I need to catch up on my blog! Over a month has passed since my last entry. (This appears to be a habit…) So much has been going on that I intend to write about soon – I’m back into theology studies, involved in several exciting and rewarding ministries, and I’m starting to prepare for my first profession of vows with the IBVM.

But first things first. The discernment retreat! I haven’t shared about it yet.

To some extent the retreat is a bit hard to describe. It was very unlike the first 8-Day Ignatian retreat I made 4 years ago (when I was discerning to become a candidate with the IBVM) and nothing like the 30-Day Spiritual Exercises I made in the Philippines in 2016. It didn’t feel like work at all, it felt like a vacation.

At Loyola House, the grounds beckon.

I arrived at Loyola House at the end of August fully armed with what I thought I needed to make a good retreat – a stack of the journals I’d kept for the past three years, a bible, and a book on Mary Ward’s spirituality. To me, they seemed like the perfect resources for a discernment retreat. What a great decision I was sure to make if I consulted these books. Naturally, I spent the first day of my retreat taking full advantage of them – praying, reading, reflecting, and making notes to share with my retreat director. I was happy because I thought I was doing good work.

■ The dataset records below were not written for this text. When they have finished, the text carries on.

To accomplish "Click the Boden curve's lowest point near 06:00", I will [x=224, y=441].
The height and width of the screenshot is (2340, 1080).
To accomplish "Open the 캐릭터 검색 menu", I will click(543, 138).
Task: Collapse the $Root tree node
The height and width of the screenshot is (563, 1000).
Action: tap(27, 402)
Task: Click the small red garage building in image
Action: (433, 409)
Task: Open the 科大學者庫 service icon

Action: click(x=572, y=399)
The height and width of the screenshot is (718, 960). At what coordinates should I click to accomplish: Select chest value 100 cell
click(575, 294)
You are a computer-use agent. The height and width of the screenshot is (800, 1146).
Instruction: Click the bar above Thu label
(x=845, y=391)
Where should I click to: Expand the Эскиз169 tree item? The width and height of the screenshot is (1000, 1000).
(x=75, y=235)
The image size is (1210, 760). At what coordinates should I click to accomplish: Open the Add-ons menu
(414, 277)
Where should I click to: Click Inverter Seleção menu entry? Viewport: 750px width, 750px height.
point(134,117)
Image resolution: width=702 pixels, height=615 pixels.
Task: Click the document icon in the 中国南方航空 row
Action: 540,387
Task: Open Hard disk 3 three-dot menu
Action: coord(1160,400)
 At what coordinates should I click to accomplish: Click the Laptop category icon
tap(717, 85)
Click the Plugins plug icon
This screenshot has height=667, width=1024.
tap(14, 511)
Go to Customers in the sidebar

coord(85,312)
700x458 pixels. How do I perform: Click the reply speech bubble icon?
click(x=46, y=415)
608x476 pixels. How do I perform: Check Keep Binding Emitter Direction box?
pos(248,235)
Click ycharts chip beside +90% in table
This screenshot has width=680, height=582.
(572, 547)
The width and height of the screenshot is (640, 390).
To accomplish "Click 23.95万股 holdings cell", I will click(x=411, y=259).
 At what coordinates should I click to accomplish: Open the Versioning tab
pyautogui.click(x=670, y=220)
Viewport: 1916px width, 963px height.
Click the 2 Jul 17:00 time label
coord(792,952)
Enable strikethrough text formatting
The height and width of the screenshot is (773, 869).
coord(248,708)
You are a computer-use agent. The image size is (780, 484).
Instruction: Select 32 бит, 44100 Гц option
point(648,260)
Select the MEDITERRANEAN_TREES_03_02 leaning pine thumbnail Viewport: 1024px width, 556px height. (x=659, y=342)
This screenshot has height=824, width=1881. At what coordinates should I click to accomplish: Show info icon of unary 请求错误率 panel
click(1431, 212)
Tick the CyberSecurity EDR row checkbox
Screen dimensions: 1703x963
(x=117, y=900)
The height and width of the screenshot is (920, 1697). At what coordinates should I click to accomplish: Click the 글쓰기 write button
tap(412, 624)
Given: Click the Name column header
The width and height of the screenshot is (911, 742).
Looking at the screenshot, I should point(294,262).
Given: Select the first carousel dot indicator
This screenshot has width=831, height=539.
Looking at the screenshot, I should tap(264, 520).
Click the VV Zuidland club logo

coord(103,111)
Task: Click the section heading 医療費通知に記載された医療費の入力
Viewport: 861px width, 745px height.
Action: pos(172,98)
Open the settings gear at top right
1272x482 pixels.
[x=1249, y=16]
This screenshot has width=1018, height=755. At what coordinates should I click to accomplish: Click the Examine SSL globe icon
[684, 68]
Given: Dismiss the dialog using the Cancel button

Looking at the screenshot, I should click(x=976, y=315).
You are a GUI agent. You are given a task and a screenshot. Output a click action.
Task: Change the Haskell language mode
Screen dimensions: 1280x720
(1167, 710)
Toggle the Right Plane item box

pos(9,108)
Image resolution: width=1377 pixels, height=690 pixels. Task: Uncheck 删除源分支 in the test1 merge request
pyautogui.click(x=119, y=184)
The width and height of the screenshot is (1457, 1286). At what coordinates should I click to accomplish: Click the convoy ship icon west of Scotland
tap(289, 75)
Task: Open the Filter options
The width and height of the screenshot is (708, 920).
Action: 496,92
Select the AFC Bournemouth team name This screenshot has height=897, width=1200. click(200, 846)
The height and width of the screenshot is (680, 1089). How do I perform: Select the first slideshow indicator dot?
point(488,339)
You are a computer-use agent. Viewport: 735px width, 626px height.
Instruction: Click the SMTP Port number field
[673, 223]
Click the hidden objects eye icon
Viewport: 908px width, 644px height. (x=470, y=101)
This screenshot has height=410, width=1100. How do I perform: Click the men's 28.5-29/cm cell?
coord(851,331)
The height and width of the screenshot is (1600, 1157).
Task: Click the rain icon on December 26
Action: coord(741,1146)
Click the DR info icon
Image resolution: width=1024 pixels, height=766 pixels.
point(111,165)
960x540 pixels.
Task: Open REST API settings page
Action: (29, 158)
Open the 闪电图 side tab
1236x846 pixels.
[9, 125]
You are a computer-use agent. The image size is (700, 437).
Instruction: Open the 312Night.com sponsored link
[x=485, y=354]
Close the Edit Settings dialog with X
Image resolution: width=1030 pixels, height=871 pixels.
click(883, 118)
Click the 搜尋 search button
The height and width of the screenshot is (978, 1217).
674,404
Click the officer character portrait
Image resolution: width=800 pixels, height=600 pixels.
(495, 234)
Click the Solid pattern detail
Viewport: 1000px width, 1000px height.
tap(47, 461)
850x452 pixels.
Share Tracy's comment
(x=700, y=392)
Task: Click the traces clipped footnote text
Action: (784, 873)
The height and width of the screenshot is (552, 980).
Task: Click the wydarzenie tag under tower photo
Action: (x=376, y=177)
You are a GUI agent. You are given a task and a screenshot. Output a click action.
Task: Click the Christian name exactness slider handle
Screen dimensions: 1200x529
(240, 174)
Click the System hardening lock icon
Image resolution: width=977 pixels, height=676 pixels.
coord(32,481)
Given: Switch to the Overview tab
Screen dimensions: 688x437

When I met with my retreat director the next day, however, we both realized that I was going about the retreat all wrong, despite my good intentions. I had embarked on the retreat prepared to wrestle with God, to work hard at making a decision about first vows. But I discovered that I had, in fact, already made the decision about vows (after all, I have been discerning for the past three years). Instead, God was inviting me to play. I was totally surprised. I was unsure whether it would be a real retreat if I didn’t follow a structured schedule of prayer. After much reassurance from my retreat director that I wouldn’t be goofing off, I spent my remaining retreat days marveling at God’s creation and delighting in each day’s new discovery.

The first thought that came to mind when I saw this bench was: ‘it’s Tardis blue!’ What a great place to sit and wait to meet The Doctor…or maybe God will turn up instead.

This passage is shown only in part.